Simulation studies and data evaluation

To evaluate the performance and accuracy of the proposed algorithm, we conducted simulation studies to compare it with the benchmark pooled analysis, which involves aggregating patient-level data from all contributors. Given that the HE-enhanced version achieves identical accuracy to the version under an honest environment, our simulations exclusively compared the COLA-GLMM in an honest environment to this benchmark.

The synthetic data were simulated based on summary statistics shared by data contributors from the real-world application. Further details on the data and study cohort are available in the subsequent section. We utilized a logistic regression model, distributing data across eight sites with random sample sizes ranging from 500 to 50,000. We generated nine binary risk factors with prevalence rates varying from 10% to 60% and modeled the binary response variable by adjusting coefficients from −0.4 to 0.5. The results from the proposed algorithm were benchmarked against the gold standard estimates. Additionally, to assess the impact of different cell suppression policies on data sharing, we reported results from the proposed algorithm using cell sizes adjusted to 3 for groups ranging from 1 to 5, and to 6 for groups ranging from 1 to 11, following the CMS cell suppression policy46.

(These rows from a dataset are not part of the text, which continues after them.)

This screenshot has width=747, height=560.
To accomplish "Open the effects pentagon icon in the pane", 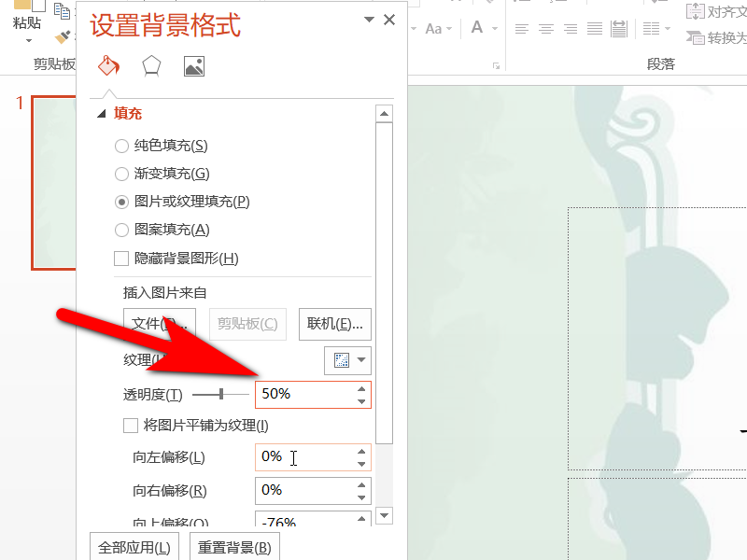I will coord(150,65).

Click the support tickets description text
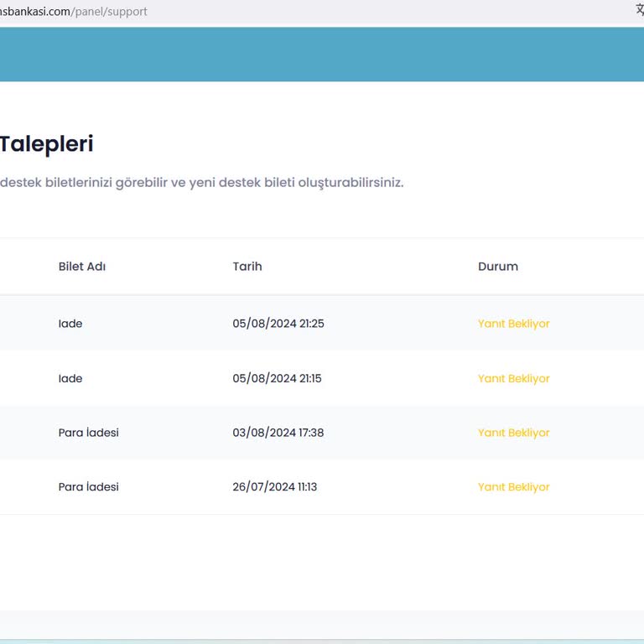201,183
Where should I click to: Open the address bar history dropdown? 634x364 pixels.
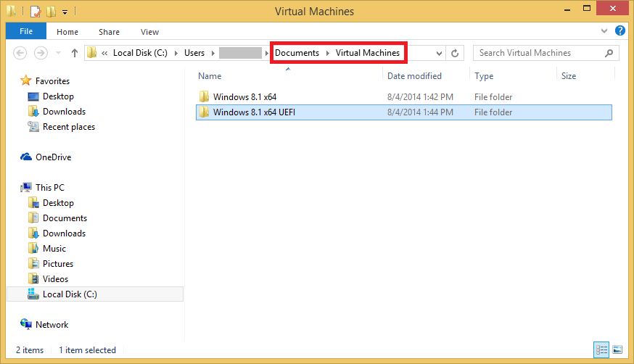(439, 53)
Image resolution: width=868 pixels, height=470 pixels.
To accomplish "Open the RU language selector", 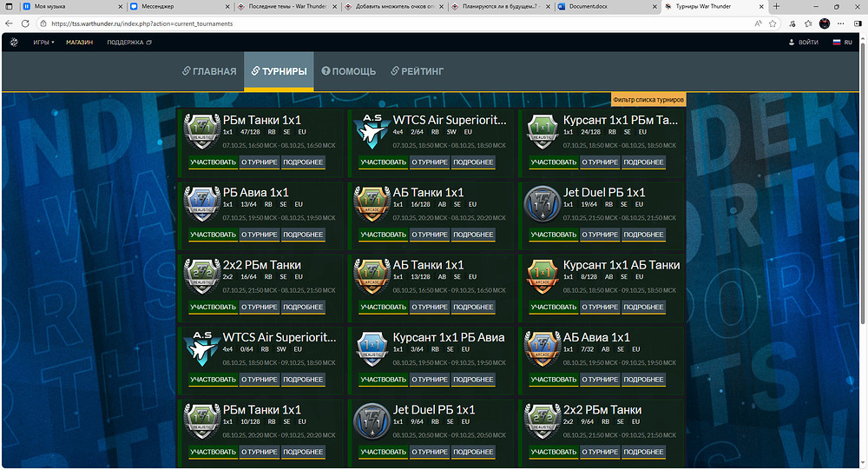I will tap(841, 42).
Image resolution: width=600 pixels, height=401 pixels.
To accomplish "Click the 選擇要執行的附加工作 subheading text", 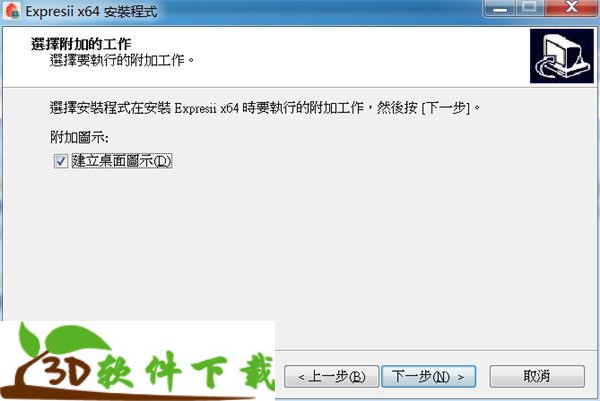I will (122, 60).
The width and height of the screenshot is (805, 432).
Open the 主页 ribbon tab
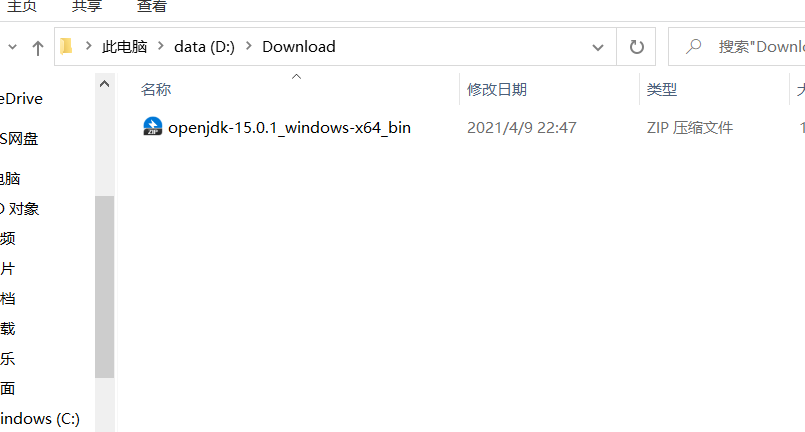click(x=22, y=6)
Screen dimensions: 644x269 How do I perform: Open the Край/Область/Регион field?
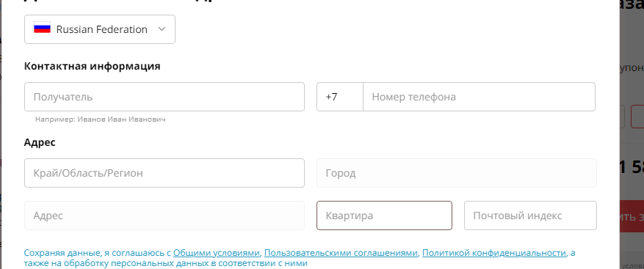pyautogui.click(x=164, y=173)
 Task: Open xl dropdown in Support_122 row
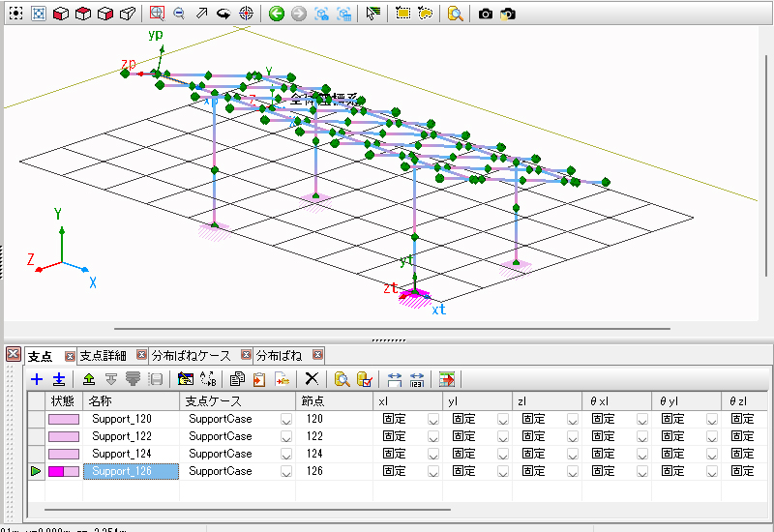432,437
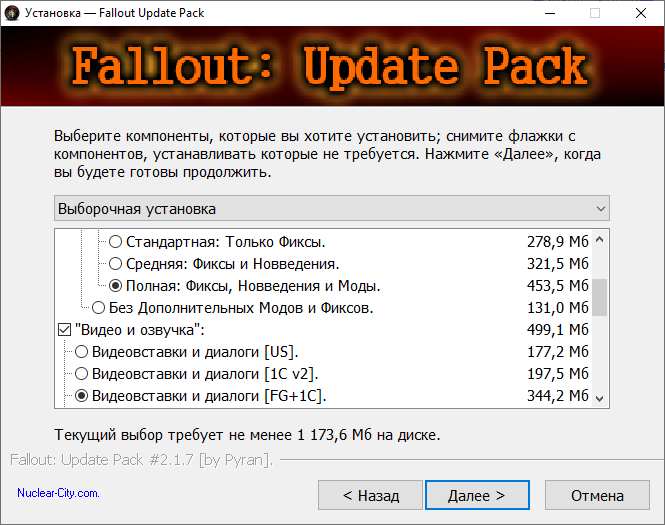Image resolution: width=665 pixels, height=525 pixels.
Task: Click the Fallout: Update Pack banner image
Action: 332,66
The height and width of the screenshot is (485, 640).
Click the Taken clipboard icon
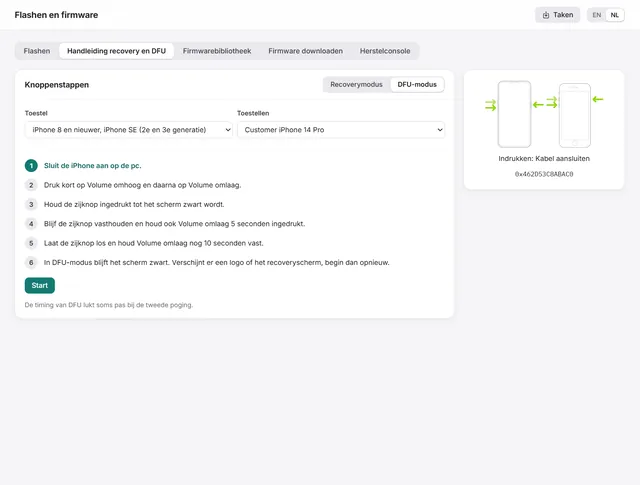[x=546, y=15]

Figure 3 displays a Bland-Altman plot comparing the COLA-GLMM method to the pooled analysis. The y-axis shows the differences in estimated fixed effects on a log (odds ratio, OR) scale, while the x-axis presents the average estimated effect sizes for both methods. Points closer to the horizontal line at zero indicate greater accuracy of the COLA-GLMM relative to the pooled analysis. Two covariates are circled to emphasize their proximity in values, showcasing the precision of the proposed method. We have observed a few key findings from the simulation results:

Fig. 3: Simulation results visualized via Bland-Alterman plot for comparison between the estimated effect sizes (i.e., log odds ratio) obtained by benchmark (i.e., the pooled analysis) and proposed COLA-GLMM, using different cell suppression.
Fig. 3: Simulation results visualized via Bland-Alterman plot for comparison between the estimated effect sizes (i.e., log odds ratio) obtained by benchmark (i.e., the pooled analysis) and proposed COLA-GLMM, using different cell suppression.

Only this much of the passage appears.